Loop Entropy and Cytochrome c Stability

Abstract

The loop entropy model proposes that loop closure in a protein becomes entropically more costly as the length of the loop increases. A model protein, cytochrome c, is composed of four loops connecting five helices surrounding a heme-containing core. To test the loop entropy model a series of mutant proteins are constructed with (Gly)n or (Thr)n segments (n = 4-20) inserted between Gly23 and Gly24 of omega loop A of a pseudo wild-type reference protein. Scanning calorimetry shows that protein stability decreases as n increases in the (Gly)n or (Thr)n segment. The dependence of stability on loop length is analyzed with the loop entropy model. Fitting to the model gives a quantitative description of stability differences for the mutant proteins, but with a smaller power-dependence of the probability of loop closure (c-value) than expected from polymer theory.

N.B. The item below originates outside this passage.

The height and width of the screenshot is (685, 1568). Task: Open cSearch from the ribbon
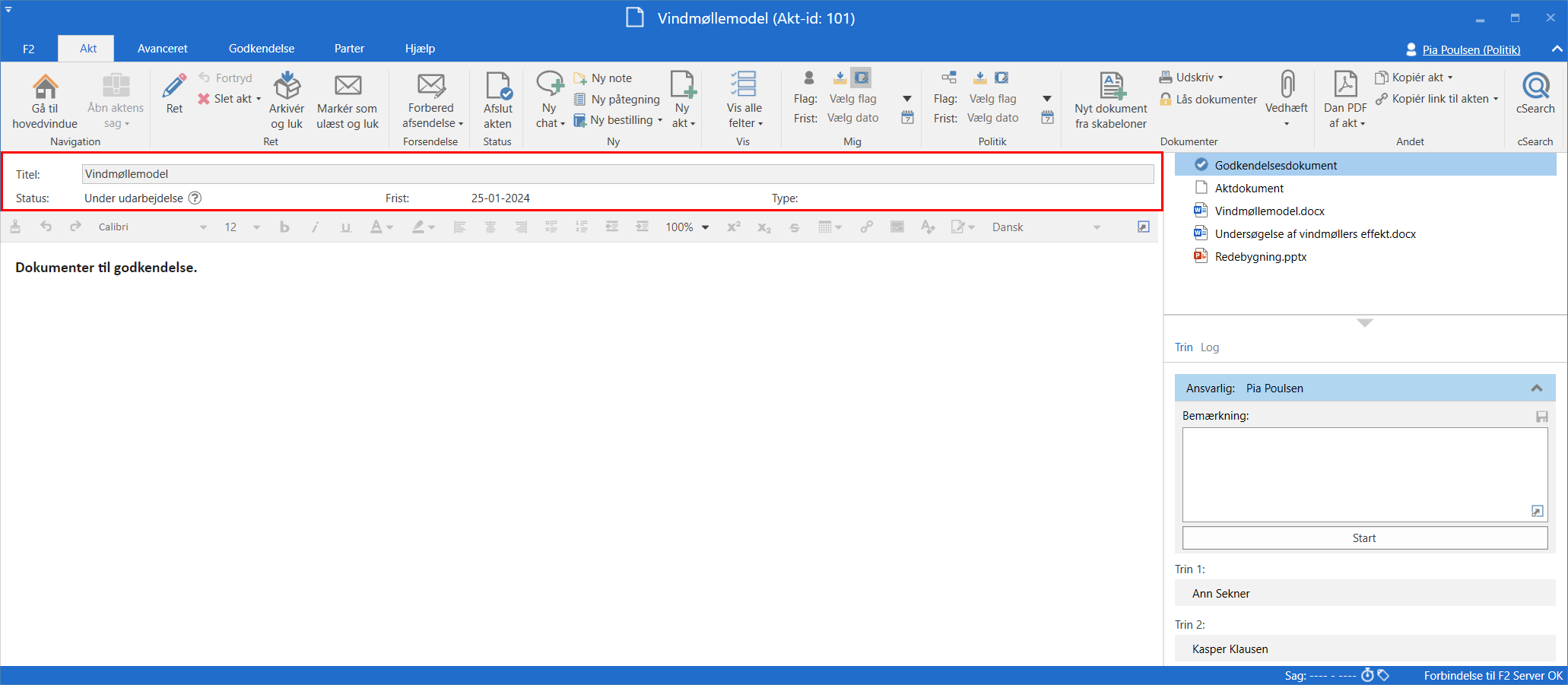[1535, 86]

A possible explanation for the discrepancy is that thermodynamically unfavorable loop entropy is partially offset by interactions between the inserted homopolymer and flanking heteropolymer portions of the unfolded protein. The interactions may involve molecular crowding that favors coalescence of the heteropolymer at the insert site and thus closure of the homopolymer loops, possibly as an aspect of the folding code. This may allow use of loop insert mutants to assess the strength of the heteropolymer-encoded folding signals that facilitate loop closure at the insert site.